MORTUARY attendants at the 44-year-old Bomadi General Hospital, Bomadi in Bomadi Local Government Area, Delta State, stack corpses on improvised wooden platforms after embalmment and bizarrely abandon them to the vagaries of the weather, day and night. The eyesore, according to our investigations, is due to lack of space to preserve the dead bodies in the hospital’s overflowing mortuary.
Meanwhile, patients have expressed disgust at the dilapidated condition of the health-care facility plagued by rats and mosquitoes, which has heightened the fear of Lassa fever and Zika virus in the riverside community. When Niger Delta Voice visited the morgue, our reporters saw embalmed corpses covered with blankets deserted.
Efforts to speak with some of the doctors were futile, as none of them agreed to comment on the situation. Workers, who spoke on condition of anonymity, said they were under pressure on daily basis because of the challenges faced by patients. They called on government to resuscitate the hospital, which is the only government healthcare facility in the area.
Rats struggle for bread with me—Lawyer A lawyer and human rights activist, E.U Opukiri, whose wife was on admission, narrated his experience: “I am a barrister of nine years in the bar, I came to this hospital because of the health of my wife and my experiences here in these two days are pathetic. There was no electricity and water in the hospital premises, a state government hospital for that matter.
“In the night when the rechargeable lamp we were using went off, rats came out in large numbers and spread everywhere. Some of them came specifically for the bread I bought for my wife, dragging it with me. “Out of fear, I took the bread and made it a pillow at the head-side of the bed. I was, however, uncomfortable with it because of its shape and so I decided to put it in a cupboard-like shelf there.
When I opened the shelf, I saw that it was a haven for rats. There were so many rats that I became afraid being aware of the prevalent Lassa fever caused by rats. We could not sleep at night these two days we were there,” he said. Opukiri said: “Again, the hospital morgue too is an eye sore; our revered and deceased parents are dried right outside in the sun like Bonga fish, which is right there (pointing to the morgue).
Therefore, I want government to intervene in this health facility immediately. “As a matter of fact, I can categorically tell you that there is no water in this hospital. All the water facilities are dilapidated, which you can see for yourself. I had to go out of the hospital’s premises in the night to the riverside to fetch water for my wife.”

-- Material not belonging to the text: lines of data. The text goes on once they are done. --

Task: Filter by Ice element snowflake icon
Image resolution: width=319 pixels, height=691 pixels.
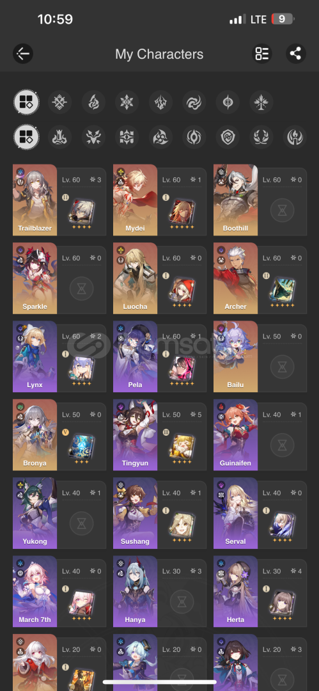Action: (127, 102)
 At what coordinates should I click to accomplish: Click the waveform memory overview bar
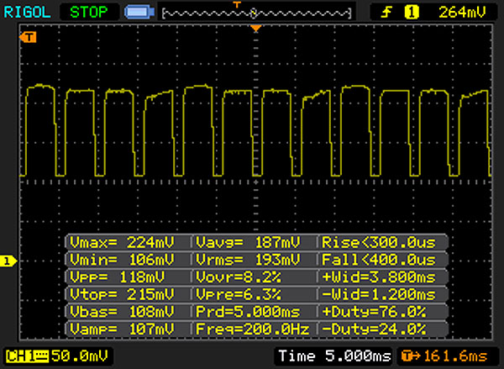pos(256,13)
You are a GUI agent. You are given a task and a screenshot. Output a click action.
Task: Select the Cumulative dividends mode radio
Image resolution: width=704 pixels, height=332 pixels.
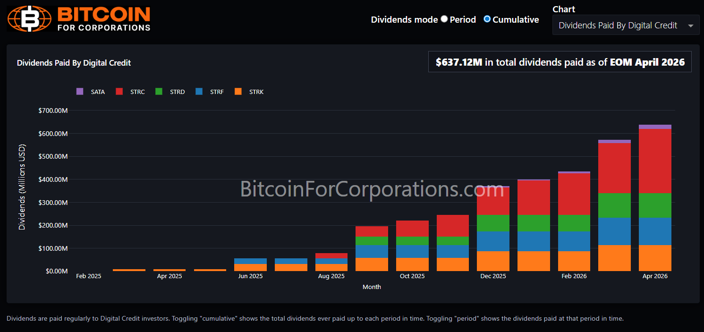click(x=487, y=19)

Leader of Bomadi Legislative Assembly, Hon Bekes Tonprebofa, who was a patient in the hospital, last year, complained bitterly about the state of the facilities, appealed to the state government to do the needful in the hospital. Contacted on phone, Commissioner for Health, Delta State, Dr. Nicholas Azinge, said he was not aware of the development and promised to investigate the matter.
Why they keep corpses outside—Karetimi Chair, Bomadi Local Government Area, Chief Oluwole Karetimi, who spoke to NDV, said the health facility required complete renovation/rehabilitation, adding that government has not upgraded it since its commissioning in the early 1970s. Karetimi asserted: “I appeal to the state government to undertake complete renovation and upgrading of the hospital. We are aware that patients sleep with rats and mosquitoes during the night because of its state.
“The Lassa fever that we are talking about is a disease carried by rats. Now that we cannot assist the state government because of financial incapability, we appeal to the Hospital Management Board, HMB, Asaba and our amiable governor to quickly come to our aid.” On the dead bodies kept outside the morgue, he said: “Corpses are now placed outside the mortuary because of space, which also needs upgrading. The primary health-care centre too needs attention.
Again, if people keep their dead in the mortuary for more than one, two years as reported, then, the management of the hospital should formally write to the families concerned and give mass burial to such corpses if they refuse to take them.” Not a good omen—Royal father Traditional ruler of Kpakiama urban community, Chief Ambakederemo Bunu, who expressed dismay that corpses litter the outside of the mortuary, said it could lead to outbreak of both air and water-borne diseases and called on government to quickly intervene and save lives of the rural dwellers.
He also noted that the presence of rats in a government health-care facility at this time of Lassa fever disease was not a good omen for the people. Relocate mortuary – Community chair On his part, chair, Bomadi community, Hon. Stephen Muturu, said, “A situation whereby those on sick bed always see corpses that are carried through the wards to the mortuary is not palatable.
Government should shift and fence the mortuary and construct a road from the fence at the backside to carry dead bodies.” State intervention urgently needed- Councilor Supervisory Councilor for Health, Hon. Lawrence T. Timbor, in his reaction, observed that the general hospital’s mortuary needed expansion because it was too small for an area that is fast growing, as compared to the time government built it.